They reconciled only to fall out with one another yet again when Ahmet told Geffen’s authorized biographer that Geffen had been spreading rumors throughout the record industry that Ahmet was anti-Semitic. In light of all the years Ahmet had spent in a business largely dominated by Jewish executives and how closely he had worked with Herb and Miriam Abramson, Jerry Wexler, Jerry Greenberg, Doug Morris, and a host of others at Atlantic, the charge would have seemed laughable to anyone familiar with his history.
Nonetheless, when Geffen learned what Ahmet had said about him to his biographer, the two men had a heated conversation over the phone and then did not speak to one another for years. In Geffen’s words, “He said it because he was jealous. He couldn’t stand that I had become so successful and so wealthy. It burned his ass.”
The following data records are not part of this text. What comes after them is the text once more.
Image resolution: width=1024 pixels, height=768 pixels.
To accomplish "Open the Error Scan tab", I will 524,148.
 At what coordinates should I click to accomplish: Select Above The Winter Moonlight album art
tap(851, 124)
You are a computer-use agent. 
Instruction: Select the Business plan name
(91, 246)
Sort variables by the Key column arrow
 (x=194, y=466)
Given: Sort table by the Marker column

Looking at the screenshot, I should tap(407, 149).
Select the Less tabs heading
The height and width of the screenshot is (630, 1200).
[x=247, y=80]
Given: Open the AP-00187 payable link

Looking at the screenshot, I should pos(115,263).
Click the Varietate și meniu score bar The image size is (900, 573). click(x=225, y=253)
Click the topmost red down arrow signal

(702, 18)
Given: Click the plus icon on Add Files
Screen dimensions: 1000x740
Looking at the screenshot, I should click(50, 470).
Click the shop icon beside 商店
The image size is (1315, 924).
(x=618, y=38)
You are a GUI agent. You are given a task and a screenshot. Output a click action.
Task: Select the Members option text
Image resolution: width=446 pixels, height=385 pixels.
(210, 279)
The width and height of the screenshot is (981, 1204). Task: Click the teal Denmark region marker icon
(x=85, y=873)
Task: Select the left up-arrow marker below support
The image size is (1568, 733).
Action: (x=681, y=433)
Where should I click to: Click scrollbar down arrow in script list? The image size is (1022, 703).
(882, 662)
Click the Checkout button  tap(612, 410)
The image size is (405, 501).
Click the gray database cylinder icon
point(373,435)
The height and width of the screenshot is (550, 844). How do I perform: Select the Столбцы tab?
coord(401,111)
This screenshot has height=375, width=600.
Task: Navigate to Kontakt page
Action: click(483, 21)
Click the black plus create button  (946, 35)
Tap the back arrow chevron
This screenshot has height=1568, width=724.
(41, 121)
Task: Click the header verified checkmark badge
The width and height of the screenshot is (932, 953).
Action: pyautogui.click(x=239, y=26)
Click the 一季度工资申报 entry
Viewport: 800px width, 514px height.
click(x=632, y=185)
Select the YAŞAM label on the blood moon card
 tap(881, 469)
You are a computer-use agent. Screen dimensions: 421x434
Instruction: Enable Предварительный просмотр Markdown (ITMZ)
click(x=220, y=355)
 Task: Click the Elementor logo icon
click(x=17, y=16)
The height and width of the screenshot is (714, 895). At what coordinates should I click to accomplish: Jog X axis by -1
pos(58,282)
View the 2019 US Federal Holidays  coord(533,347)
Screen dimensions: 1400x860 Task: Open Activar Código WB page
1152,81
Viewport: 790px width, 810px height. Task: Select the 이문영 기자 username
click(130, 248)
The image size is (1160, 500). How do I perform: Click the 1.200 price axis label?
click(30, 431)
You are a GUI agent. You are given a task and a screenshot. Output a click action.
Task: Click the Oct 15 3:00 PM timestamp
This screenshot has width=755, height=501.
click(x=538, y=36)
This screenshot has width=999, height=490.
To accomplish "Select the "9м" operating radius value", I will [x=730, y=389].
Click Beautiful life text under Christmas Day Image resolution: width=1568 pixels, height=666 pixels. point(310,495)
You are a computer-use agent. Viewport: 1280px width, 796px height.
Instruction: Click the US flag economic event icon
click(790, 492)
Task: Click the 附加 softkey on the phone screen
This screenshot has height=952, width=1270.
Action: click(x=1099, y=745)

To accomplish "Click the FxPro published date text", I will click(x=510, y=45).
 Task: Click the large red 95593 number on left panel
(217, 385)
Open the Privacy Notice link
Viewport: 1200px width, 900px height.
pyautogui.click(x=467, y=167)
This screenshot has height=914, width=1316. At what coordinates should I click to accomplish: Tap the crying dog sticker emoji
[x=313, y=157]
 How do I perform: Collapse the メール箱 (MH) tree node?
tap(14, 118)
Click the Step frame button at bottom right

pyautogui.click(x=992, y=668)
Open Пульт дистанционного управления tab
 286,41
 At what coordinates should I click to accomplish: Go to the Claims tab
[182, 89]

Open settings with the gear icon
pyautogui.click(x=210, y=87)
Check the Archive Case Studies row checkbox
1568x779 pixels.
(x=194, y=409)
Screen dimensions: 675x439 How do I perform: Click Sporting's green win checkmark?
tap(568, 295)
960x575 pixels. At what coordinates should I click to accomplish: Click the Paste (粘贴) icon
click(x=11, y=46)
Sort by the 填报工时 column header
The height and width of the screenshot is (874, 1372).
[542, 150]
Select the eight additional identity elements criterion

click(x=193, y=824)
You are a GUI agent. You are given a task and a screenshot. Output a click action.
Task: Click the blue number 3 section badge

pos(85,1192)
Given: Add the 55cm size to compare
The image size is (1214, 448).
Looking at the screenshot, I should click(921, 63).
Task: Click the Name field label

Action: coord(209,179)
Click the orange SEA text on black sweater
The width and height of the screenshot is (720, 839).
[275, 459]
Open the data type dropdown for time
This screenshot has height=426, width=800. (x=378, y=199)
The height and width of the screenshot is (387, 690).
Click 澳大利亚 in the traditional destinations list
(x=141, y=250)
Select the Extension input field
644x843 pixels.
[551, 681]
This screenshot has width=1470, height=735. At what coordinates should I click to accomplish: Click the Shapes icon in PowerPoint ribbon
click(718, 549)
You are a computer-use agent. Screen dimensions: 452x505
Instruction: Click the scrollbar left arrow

When both men found themselves at Barry Diller’s Academy Awards party in Los Angeles on March 25, 2001, Geffen angrily confronted Ahmet about his statement. Having been asked by Mica not to make a scene, Geffen decided to “simply get over it because what was the point? Ahmet was an old man and I thought, ‘Give this up.’ There was nothing he did that could have stopped me from loving him. But it sure was exasperating.”
For most of those who lived in Manhattan during the 1970s, the city had become, in the words of Vanity Fair columnist James Wolcott, “a metropolis on the verge of a nervous breakdown with a side order of panic in needle park” where “the tourists looked scared” and “getting back to the hotel alive was one of the main items on their checklists.” Despite how dire life had become for some in the city, Ahmet had only to look out his office window at 75 Rockefeller Plaza to know just how well he was doing.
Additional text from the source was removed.